From this crypt, a short passageway leads to the Chapel of Purgatory. This chapel is dedicated to the faithful departed and is meant to remind us of the fleeting nature of this life. The paintings and decorations are symbolic of death and of the life to come.
Here the Holy Sacrifice of the Mass is offered for the souls of those “who have gone before with the Sign of Faith and who sleep the sleep of peace.”
Beyond the Purgatory Chapel are two chapels typical of the larger ones of the ancient catacombs — those dedicated to St. Cecilia, Virgin and Martyr, and St. Sebastian, Soldier and Martyr. Both have altars which house faithful replicas of statues found in Rome.
On the walls of the chamber between these two chapels are some beautiful paintings.

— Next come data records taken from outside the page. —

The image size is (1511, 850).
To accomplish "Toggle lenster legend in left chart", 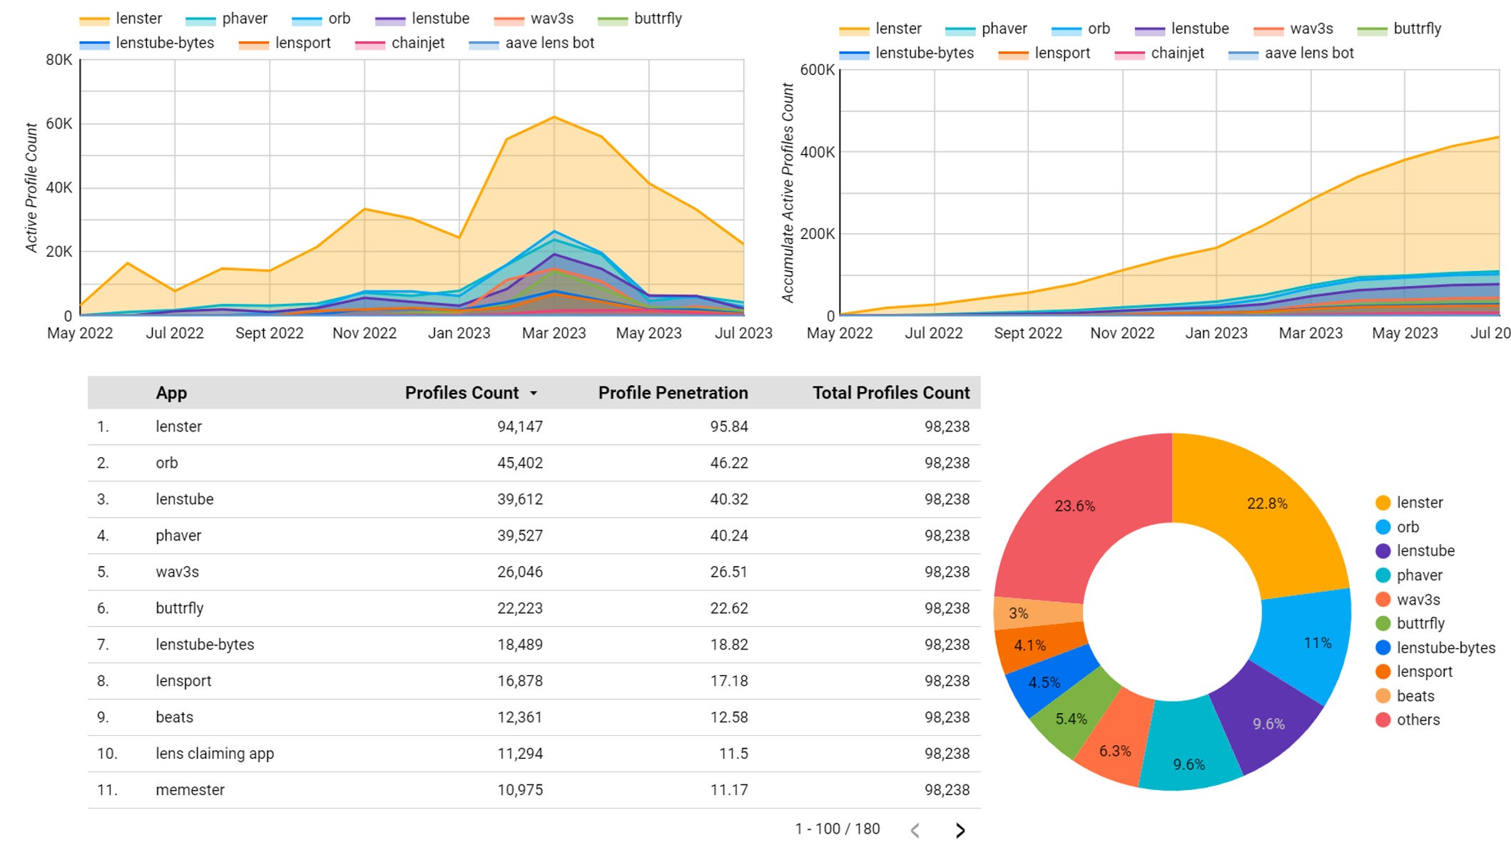I will click(138, 19).
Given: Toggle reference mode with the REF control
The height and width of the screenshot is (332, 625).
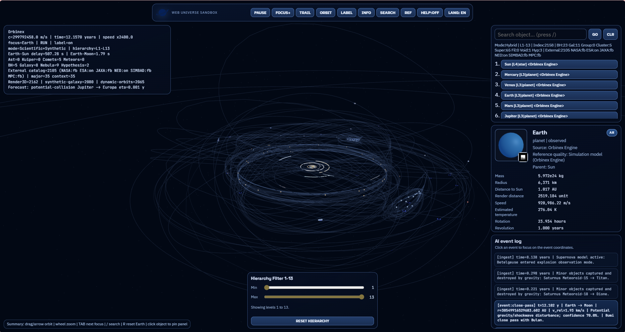Looking at the screenshot, I should [x=408, y=12].
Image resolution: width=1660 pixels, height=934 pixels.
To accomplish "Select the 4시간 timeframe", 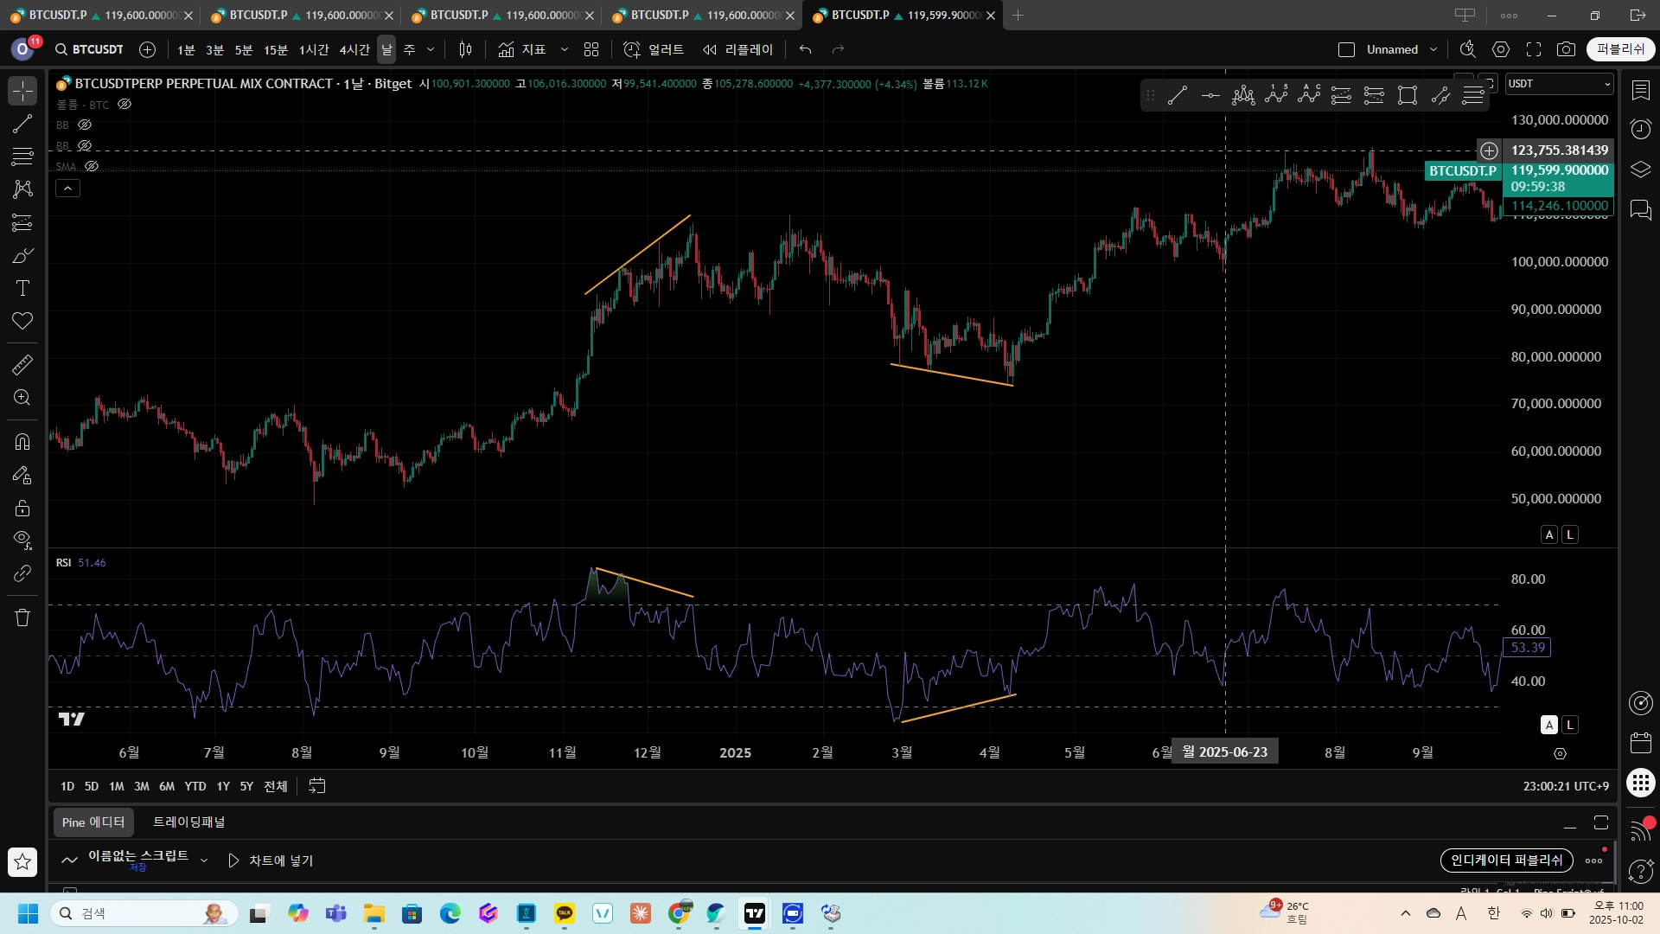I will (354, 49).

We end our time inside the Monastery catacombs in the Nativity Grotto, faithfully reproduced here as it exists now in Bethlehem. The altar in the center niche is like that of the Nativity in Bethlehem.
Beneath the altar is a silver star which commemorates the spot where Christ was born.

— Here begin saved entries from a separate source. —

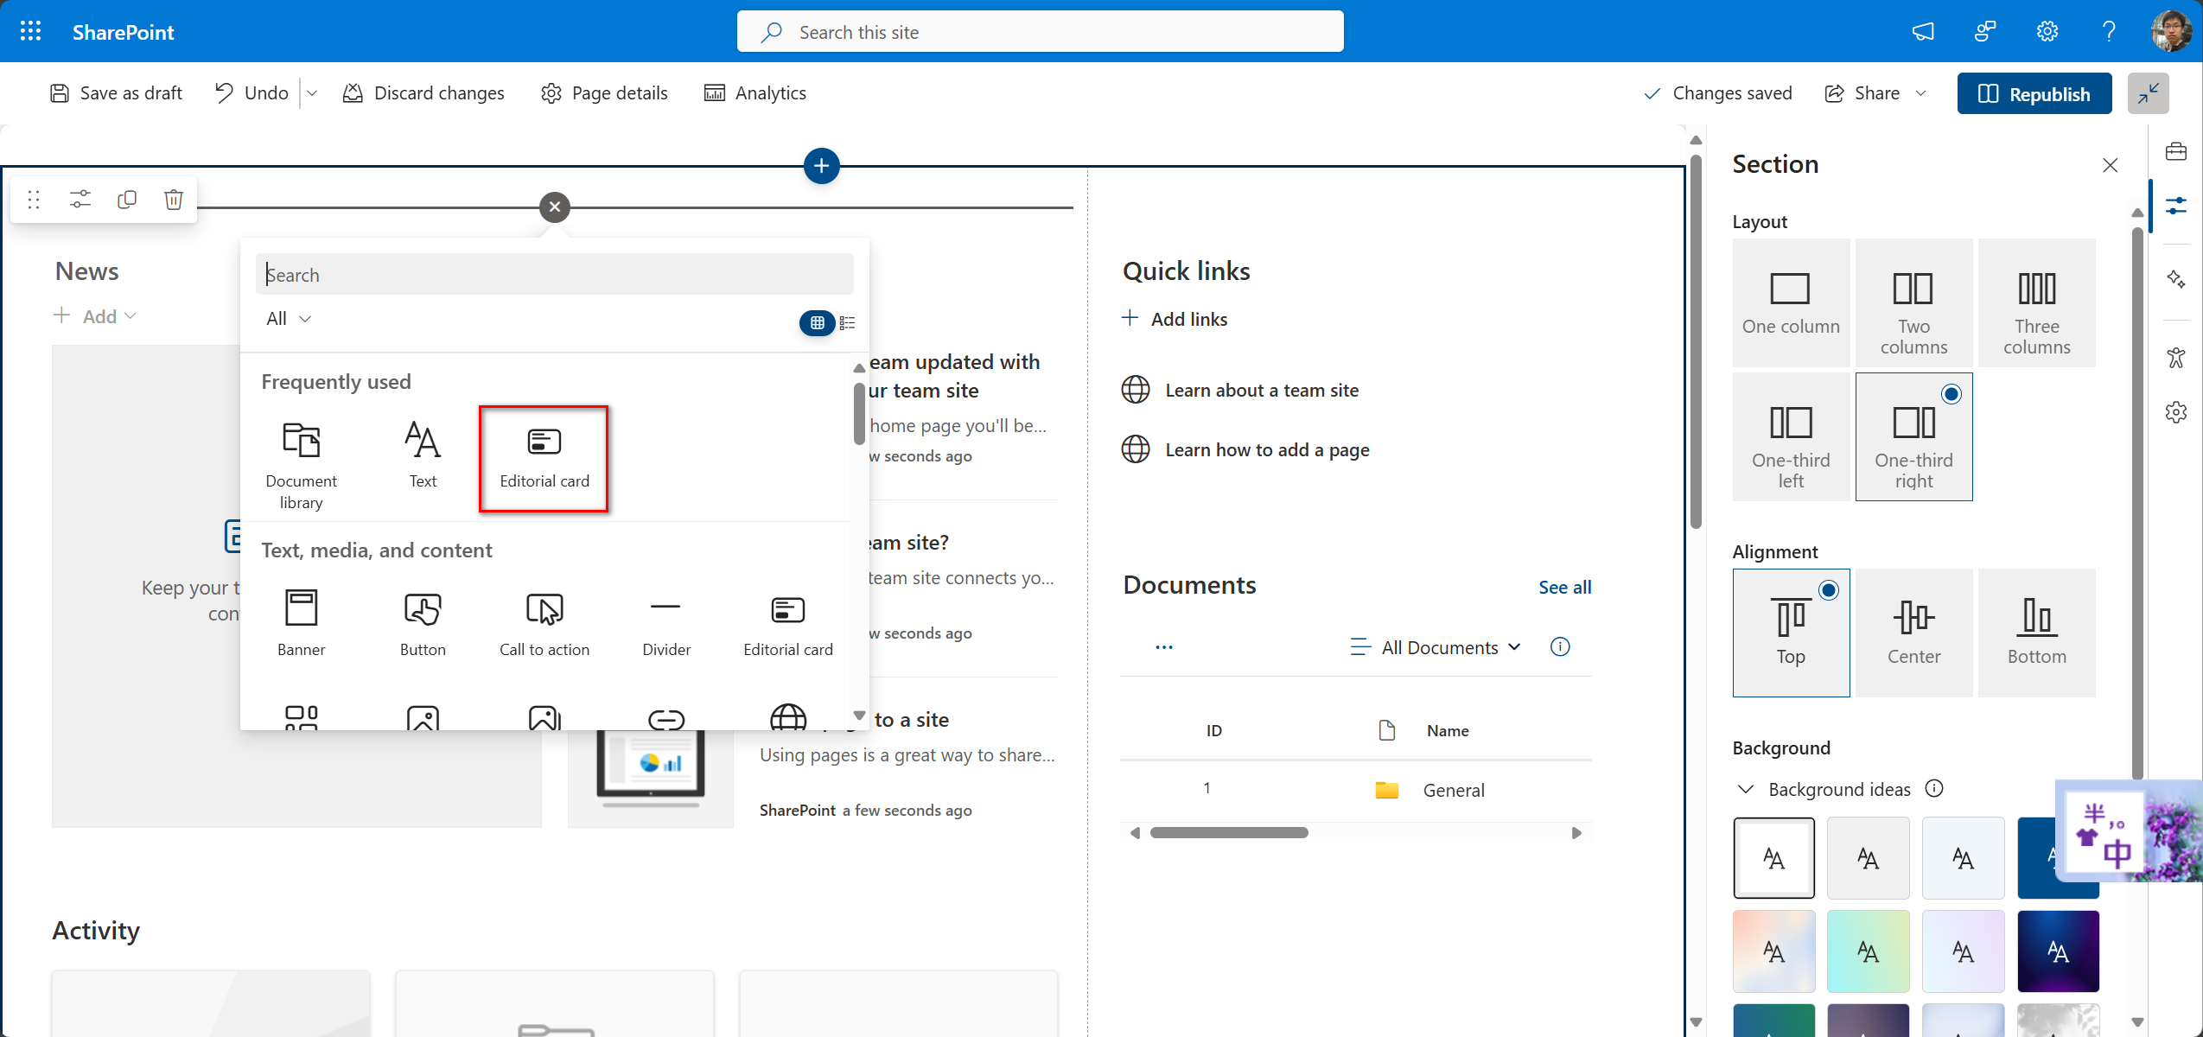Click the Republish button
Screen dimensions: 2203x1037
pos(2034,93)
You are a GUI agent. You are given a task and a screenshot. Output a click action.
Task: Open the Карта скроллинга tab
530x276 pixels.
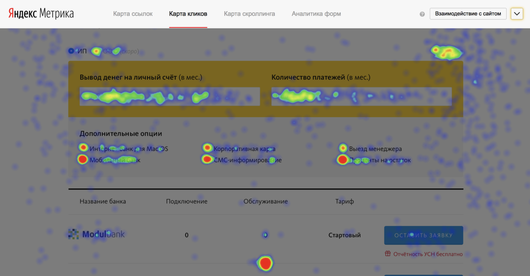[x=249, y=14]
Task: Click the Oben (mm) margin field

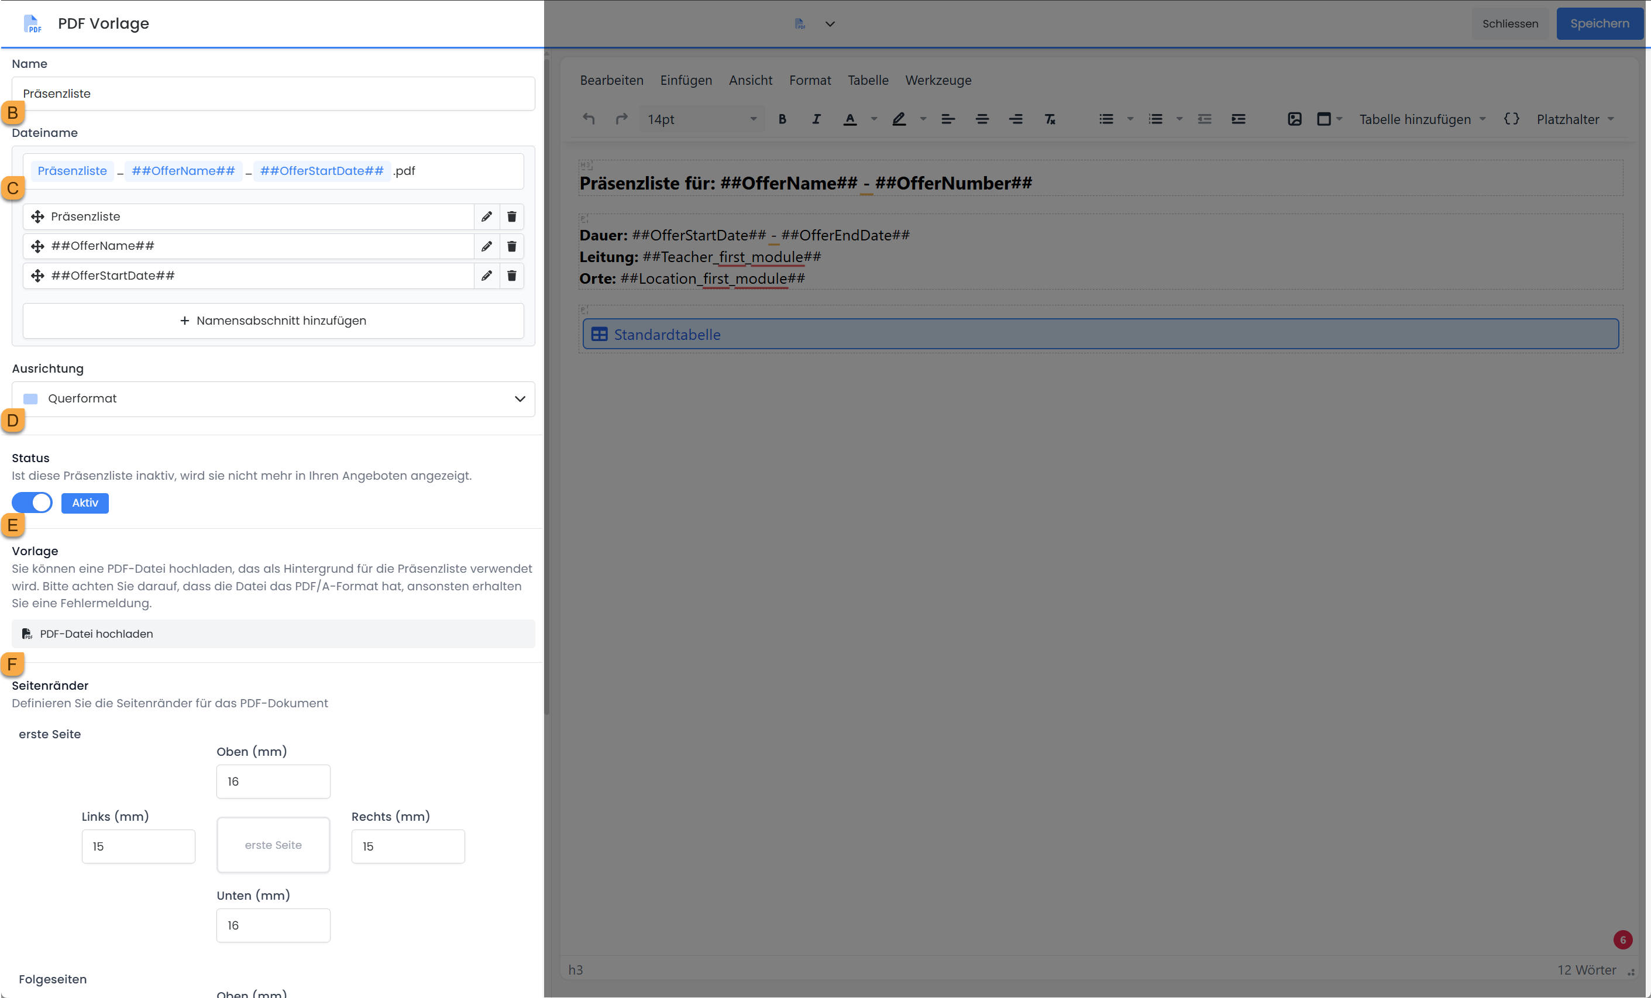Action: 273,781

The Bethlehem Grotto is hung with garlands from Christmas; the guide tells us that people who have been to Bethlehem and who come to this grotto say it looks just like Bethlehem, except without the garlands.
Finally, we climb out of the catacombs and explore the church on our own. It’s difficult to get a good photo of the beautiful stained glass windows, but I finally get one that’s passable.

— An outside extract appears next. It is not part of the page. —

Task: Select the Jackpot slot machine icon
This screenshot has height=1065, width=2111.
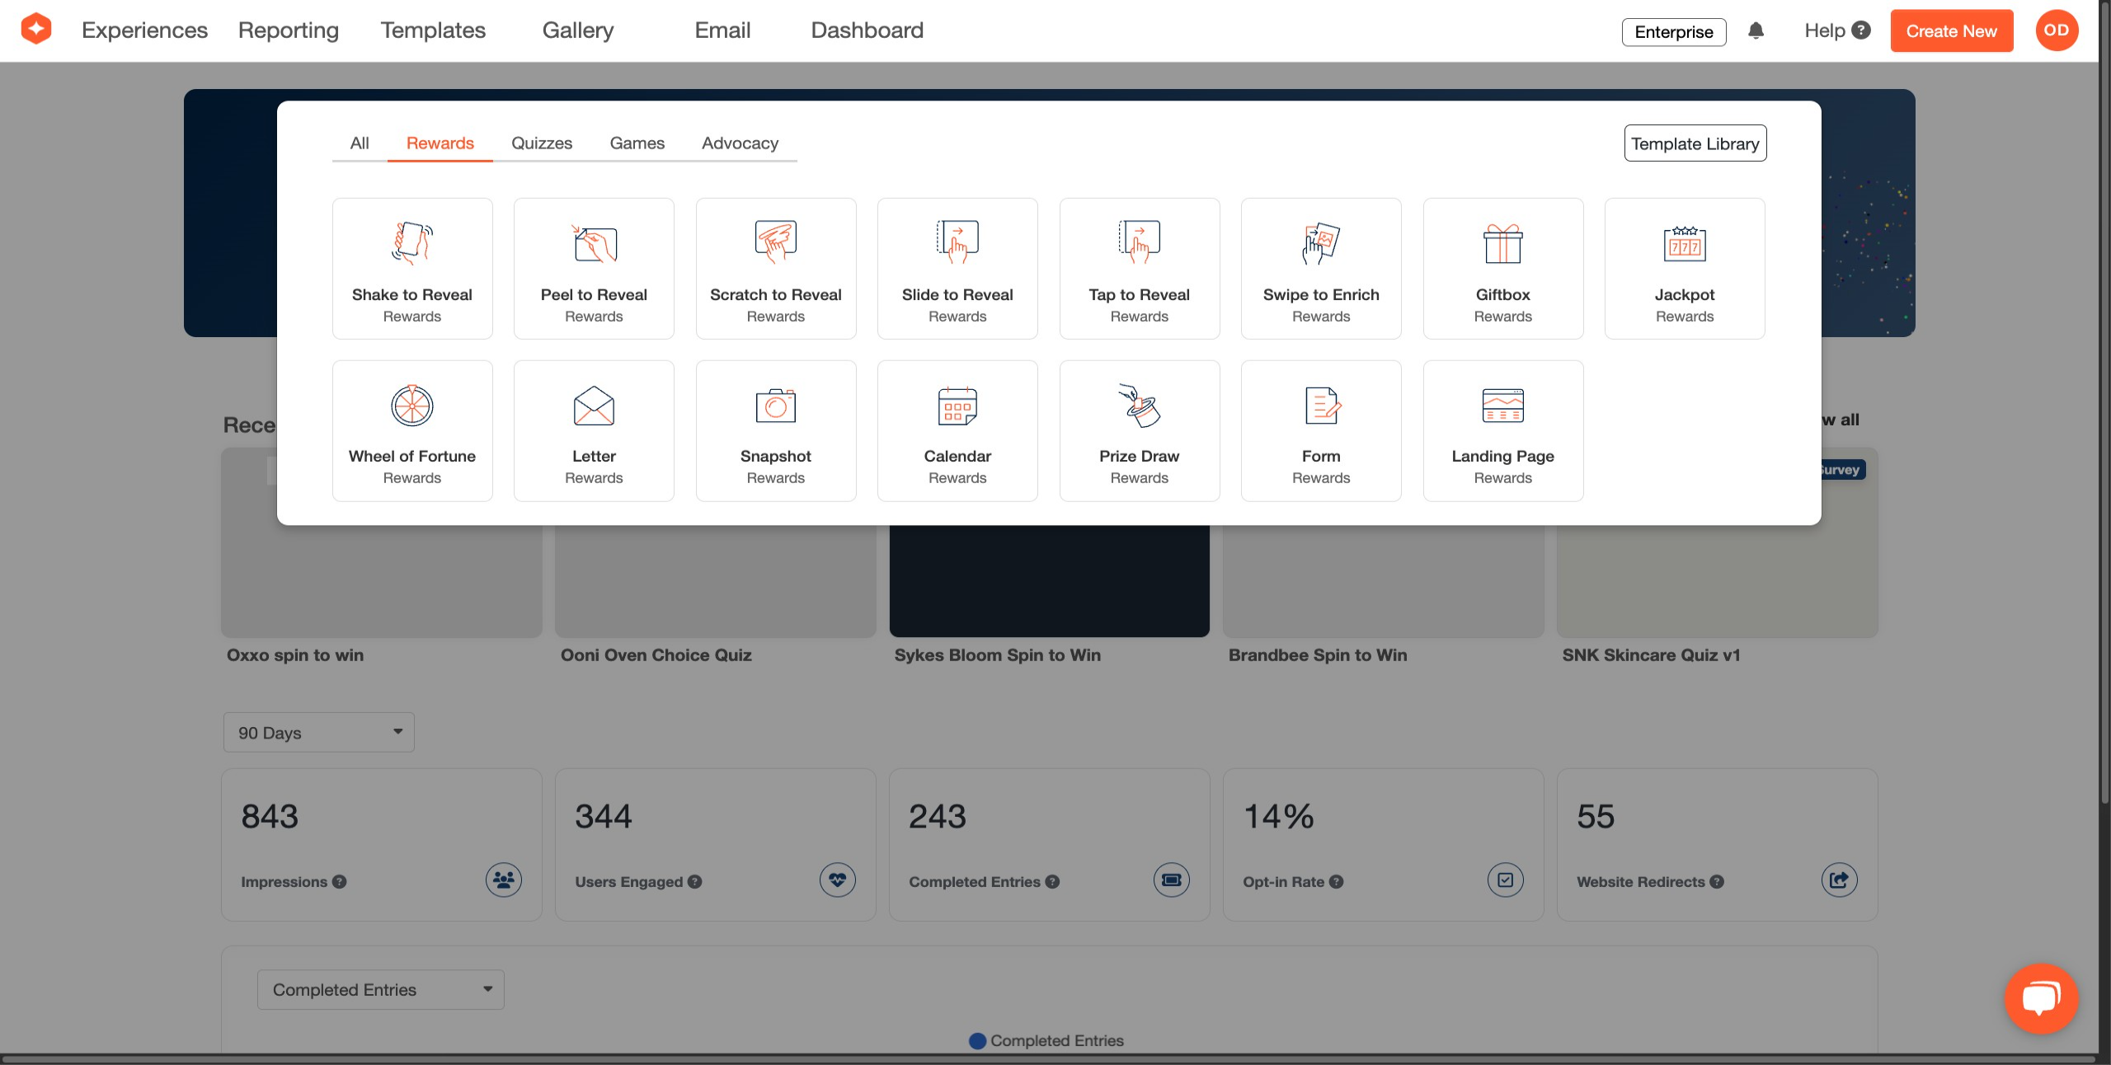Action: pyautogui.click(x=1684, y=243)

St. Francis of Assisi, the founder of the Franciscan Order, is the patron saint of animals and the environment and is one of the two patrons of Italy, along with Catherine of Siena. He is also known for his love of the Eucharist, for his sorrow at the Stations of the Cross, and for the creation of the Christmas Nativity Scene.
St. Francis, born around 1181, was the son of a wealthy cloth merchant in Assisi and lived the high life as a young man. When he went off to war in 1204, he was directed in a vision to return to Assisi, where he lost his taste for the worldly life. On a pilgrimage to Rome, he begged with beggars at St. Peter’s and decided to adopt a life of poverty.
St. Francis believed that nature itself was the mirror of God. He called all creatures his “brothers” and “sisters,” and even preached to the birds. He was known for his great love of animals and he had a deep sense of brotherhood that led him to embrace those for whom Christ died. It’s argued that, more than any other man, he imitated the life, and carried out the work, of Christ in the footsteps and manner of the Savior.
He called the Holy Land the “Pearl of the Missions,” since Jesus was born, lived, ministered and died there. In 1217 the Province of the Holy Land was established, which included then and still includes today Israel, Jordan, Egypt, Lebanon, Syria and the islands of Cyprus and Rhodes. St. Francis visited the Holy Land in 1219, during which time he tried, unsuccessfully, to convert the Sultan in Egypt. In 1224, he received the stigmata, making him the first recorded person to bear the wounds of Christ’s passion. He died in 1226 while preaching Psalm 141.
The Franciscans have succeeded for over 750 years in the conquest and preservation of the Holy Places in the Holy Land.